Please copy out the stretch of records from the start through the line containing "click(43, 88)" with "Folders" changed to "Files" and everything else kept the same, omitting the pictures.

START EXERCISE DATA

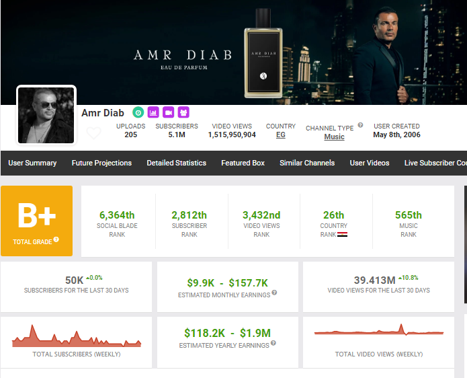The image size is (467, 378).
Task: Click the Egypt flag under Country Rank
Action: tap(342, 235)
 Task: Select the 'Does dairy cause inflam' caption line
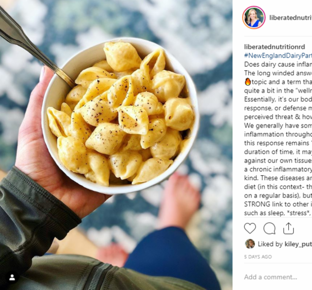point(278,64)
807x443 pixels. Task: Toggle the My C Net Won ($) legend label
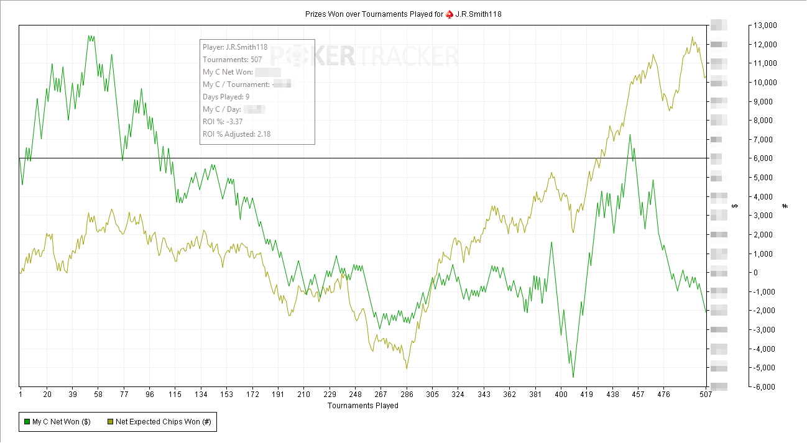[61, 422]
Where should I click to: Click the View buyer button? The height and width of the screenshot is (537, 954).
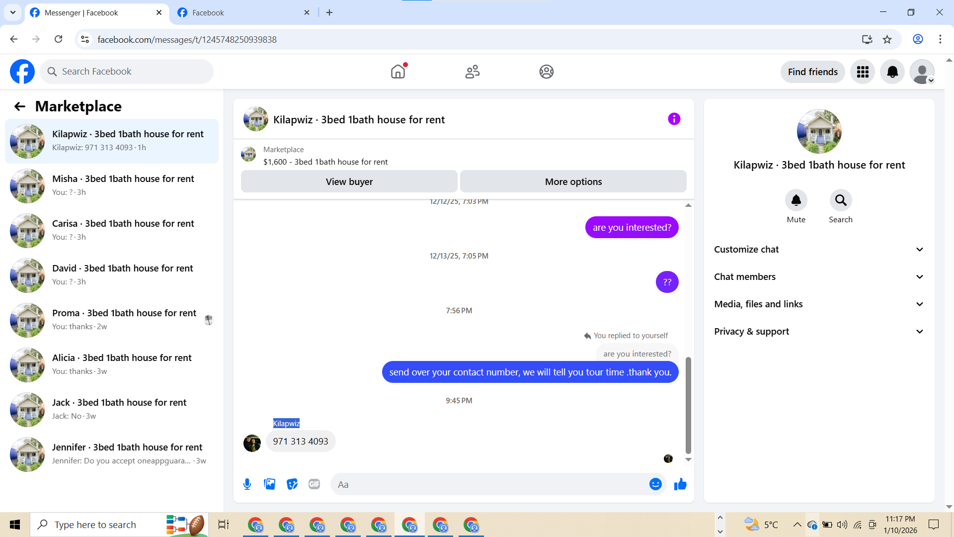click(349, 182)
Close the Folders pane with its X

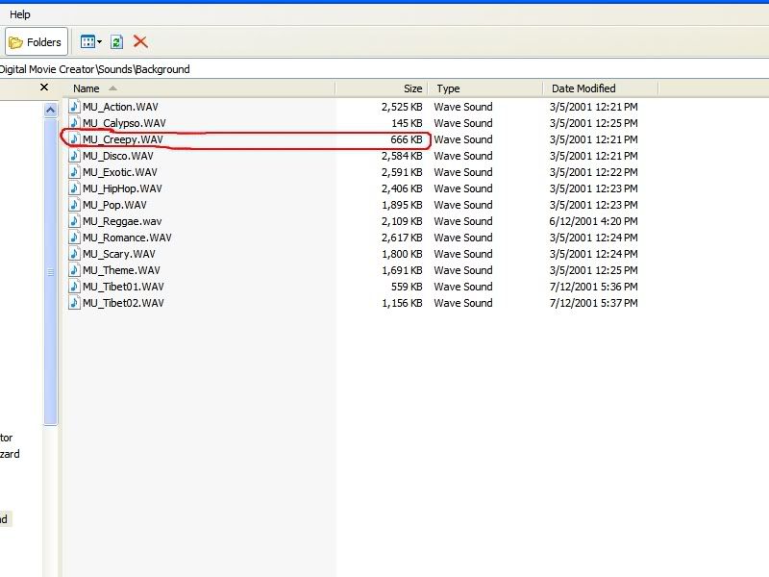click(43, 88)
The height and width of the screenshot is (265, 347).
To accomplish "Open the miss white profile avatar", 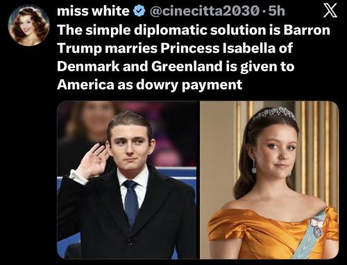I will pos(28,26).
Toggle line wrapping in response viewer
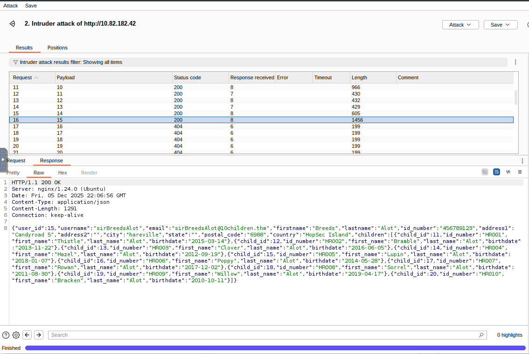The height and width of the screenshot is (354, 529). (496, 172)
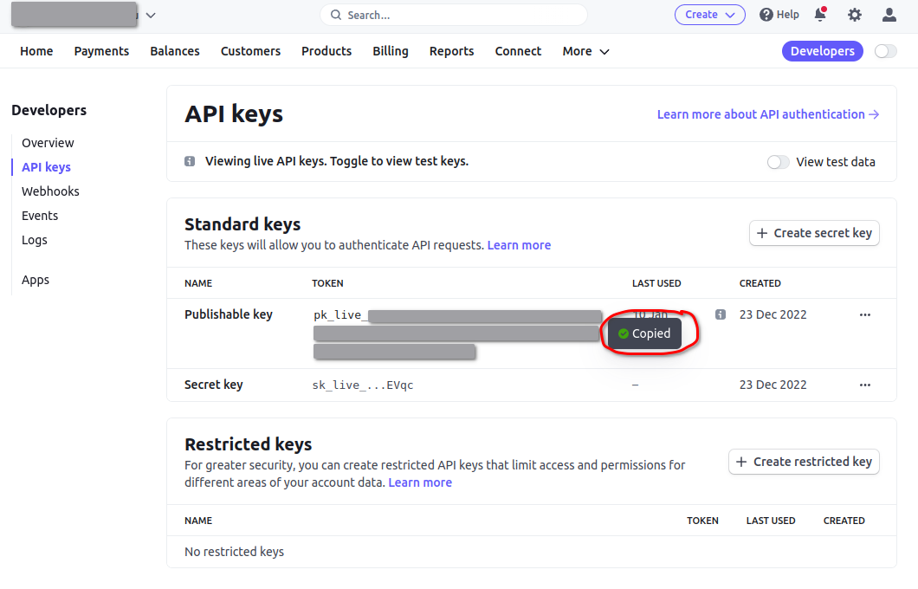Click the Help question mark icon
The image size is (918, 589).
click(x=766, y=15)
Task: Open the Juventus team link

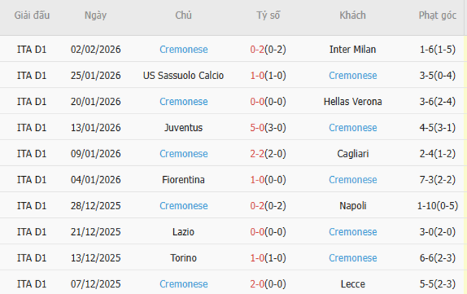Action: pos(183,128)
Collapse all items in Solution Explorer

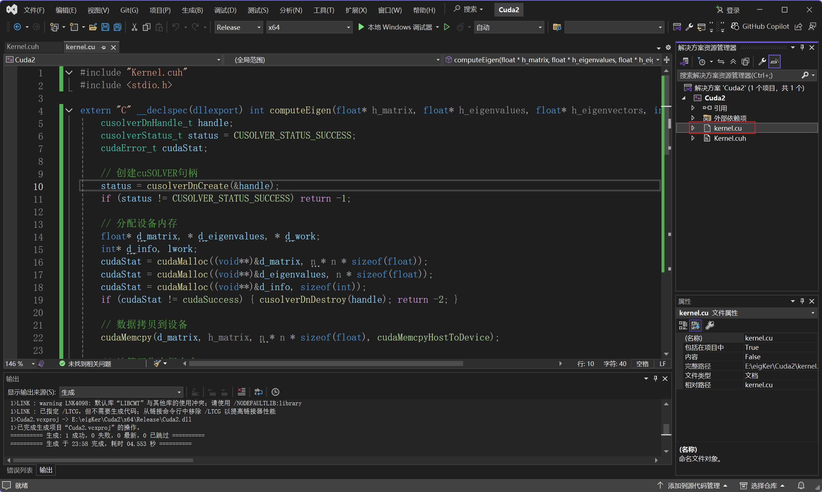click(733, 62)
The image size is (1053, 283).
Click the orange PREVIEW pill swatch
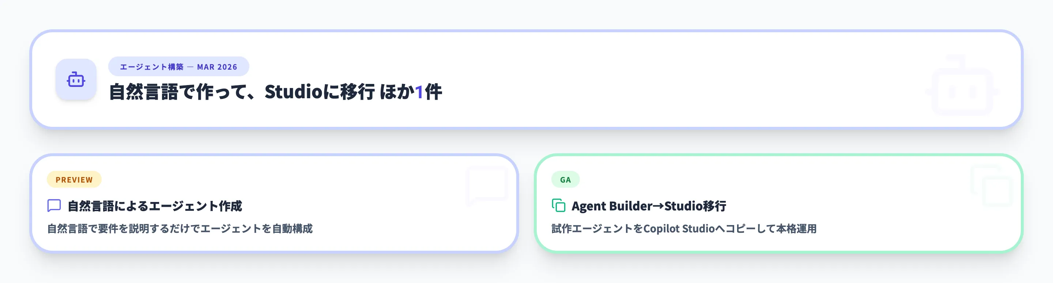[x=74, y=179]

END EXERCISE DATA

SOLUTION FOR THIS TASK.
The image size is (467, 378).
Task: Click the Egypt flag under Country Rank
Action: tap(342, 235)
 Task: Select the 'Does dairy cause inflam' caption line
point(278,64)
807x443 pixels. Task: Toggle the My C Net Won ($) legend label
[61, 422]
Where should I click to: Click the View buyer button? The height and width of the screenshot is (537, 954).
click(349, 182)
Close the Files pane with its X

click(43, 88)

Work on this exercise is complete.